This trip was actually quite profitable even though some of them were short. Sometimes that can be a hindrance since more loading and unloading takes place and that takes up extra days and the average goes awry . Long haul miles are usually less per mile but not always……..and when you happen upon those loads you can pick up extra money! And with long haul (2000 and over or coast to coast) you mainly have to drive, drive , drive with all days filled and no chance to miss a day of loaded miles……….
This trip started in Northern Oregon to Salt Lake City, Ut.(large beer making vessel)——then——southern Ut. to Portland, Or.(used conveyor belting)—–then————–Portland, Oregon (no deadhead or, unloaded miles which is good)—-to eastern Texas, (oil drillling equipment)———-then———Houston, Tx. with 2 pickups there to northern West Virginia (oil drilling equipment)———-then————southeastern Pennsylvania (200 mile deadhead) to Sacramento, Ca. area( largest man lift, #45,000)———then north of Sacramento,Ca.(no deadhead) to eastern Oregon up on the Columbia River(huge air handler for a creamery up there that was part of a system going into a remodel).
A few stats: ———————-30 border crossings
1572 –gallons of fuel (around $6400.00)
27 days out
9327 total miles
$300- 400 for maintenance and repairs
On July 1st, new hours of service will start. Beginning then ,at the end of 168 hours of on duty status and on duty not driving status (those are added together at the end of each day) the log book must show 2 entries of being in the sleeper between 1am to 5am on two consecutive days (along with 10 hours in between duty status) which must total 34 hours before the driver can resume on duty status which will clear out the log book for the next bunch of hours)…………This means if you need to get going by 6am at the end of this 34 hour period, you need to figure out when you need to stop so it will jive with when you need to leave from your current position…………..more regulations to live with out there………….tons of govt. in our lives…..their way of trying to get us to be more like 9 to 5 ers.

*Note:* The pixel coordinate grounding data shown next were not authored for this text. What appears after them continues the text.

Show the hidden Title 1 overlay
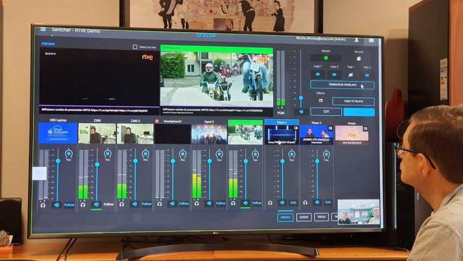 350,75
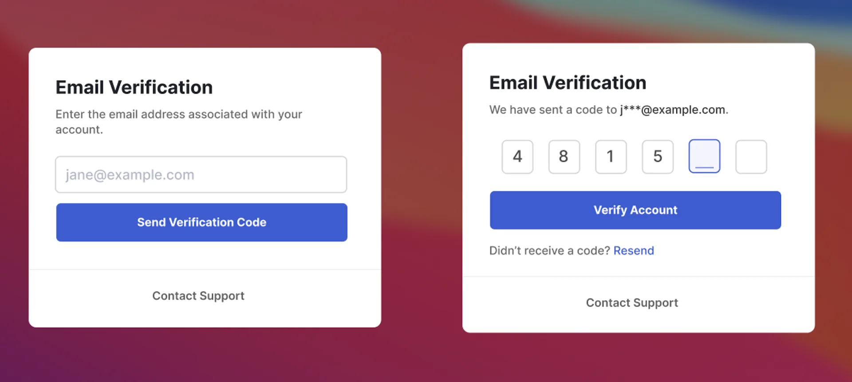Click the Send Verification Code button
This screenshot has width=852, height=382.
(x=202, y=222)
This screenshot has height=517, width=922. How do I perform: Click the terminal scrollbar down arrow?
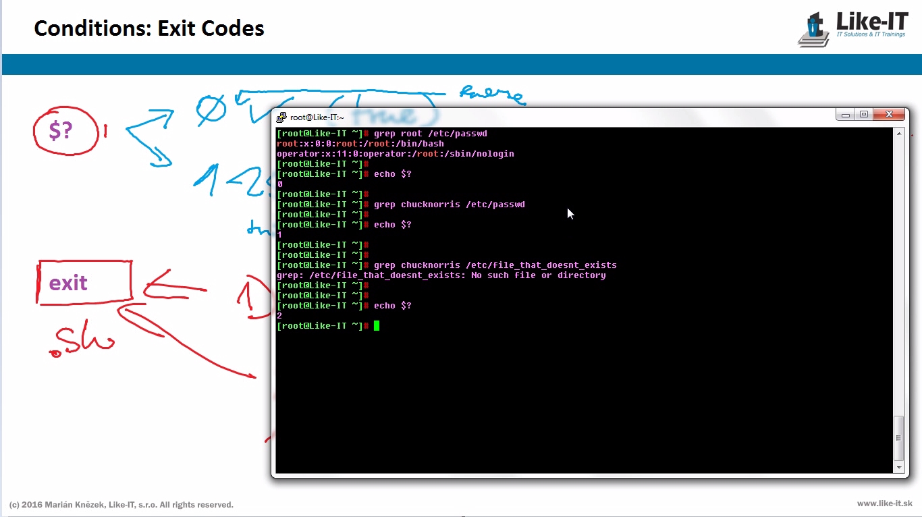(898, 467)
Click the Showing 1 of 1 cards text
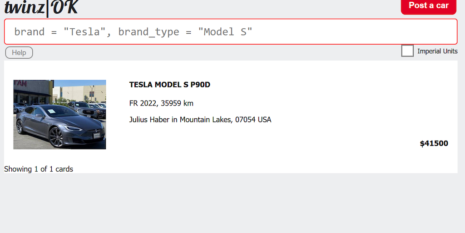The width and height of the screenshot is (465, 233). point(39,169)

I am so happy that I was fortunate enough in my career of trucking to have been able to handle my own life, time driving, sleep, fun, meals,fueling, etc. with sensible rules!!! If I needed to leave at 2:30am in order to get into West LA from the Riverside area and I was out of hours soon, I could figure it out myself and make sure the rest I needed to get to be safe, I got…………… now , the roads will be loaded with big trucks during rush hour and it will take more of commercial drivers time to get from here to there and if you have oversize on its even worse in some instances. I do realize we all need sleep but I stand with my original comment, truck drivers are not like the average person in so many ways, we pop in and out of large metropolitan areas and rural communities when most people are fast asleep and are getting up at 7:30 or 8am to be to work at 9am. We start at any time and don’t get finished UNTIL its DONE for the day. We don’t punch out and go home. Can u imagine being 50 to 100 miles from home and your own bed and not be able to get there for 34 hours and you run out of hours at noon because your log book says you must be in the sleeper between 1 and 5 am for two nites……much more difficult and stressful which come into the equation. That is not good either……..I just say make it sensible!!!!

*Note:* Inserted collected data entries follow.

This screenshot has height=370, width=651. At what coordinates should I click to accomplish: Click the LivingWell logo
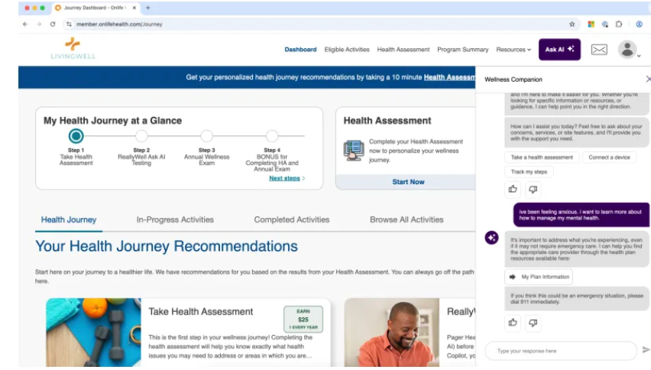point(73,48)
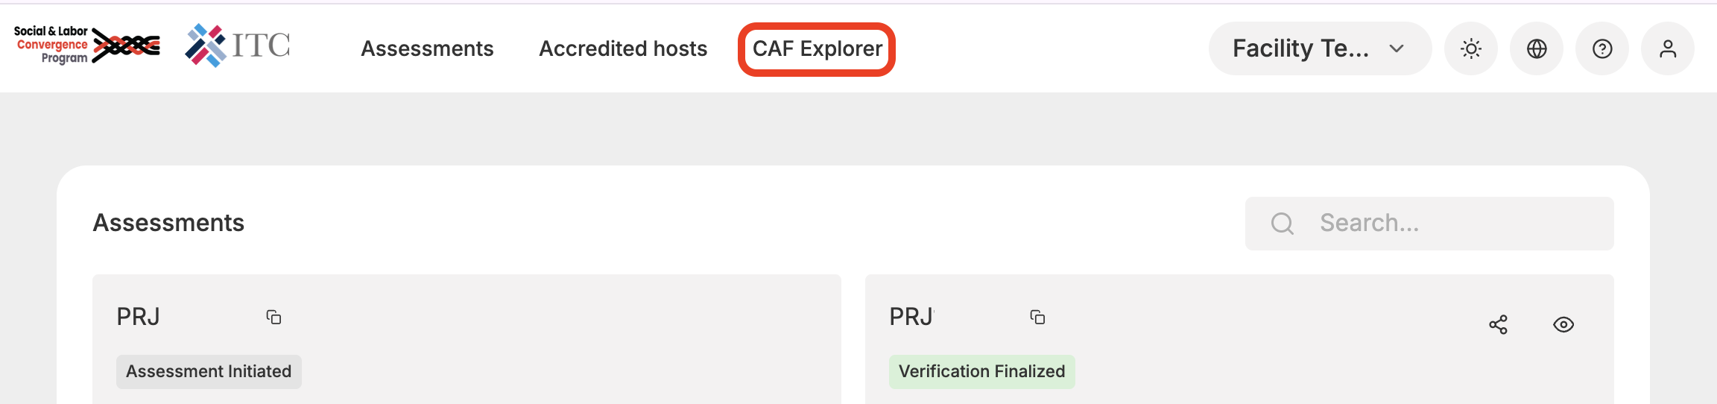Click the magnifier icon in search box

[1282, 224]
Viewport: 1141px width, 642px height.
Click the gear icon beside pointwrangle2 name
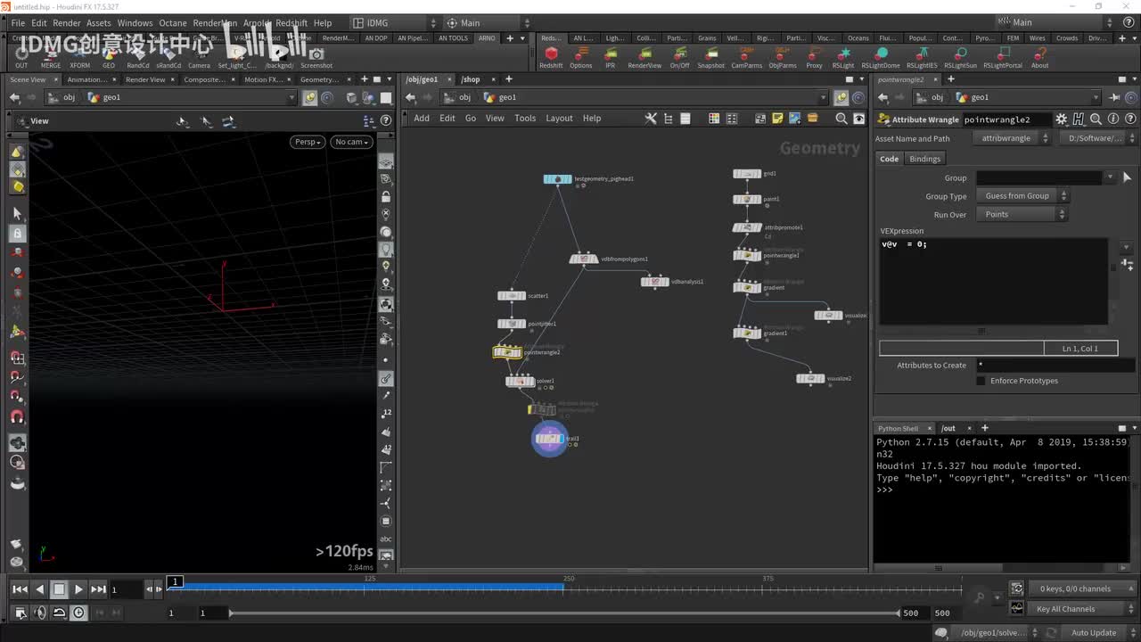1061,119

Fairly good freight this time and now am home and we can finish painting our home (Daddy-o broke his wrists just before starting that project last summer).Our daughter has moved to the Tenn. area for about a year yet and then on to the East Coast where they have a home to go to after a temp job with military. That has taken some of my energy away for awhile but it is best for them and that is what counts……We will have a great place to visit and have fun together! Summer is here and we are all ready!!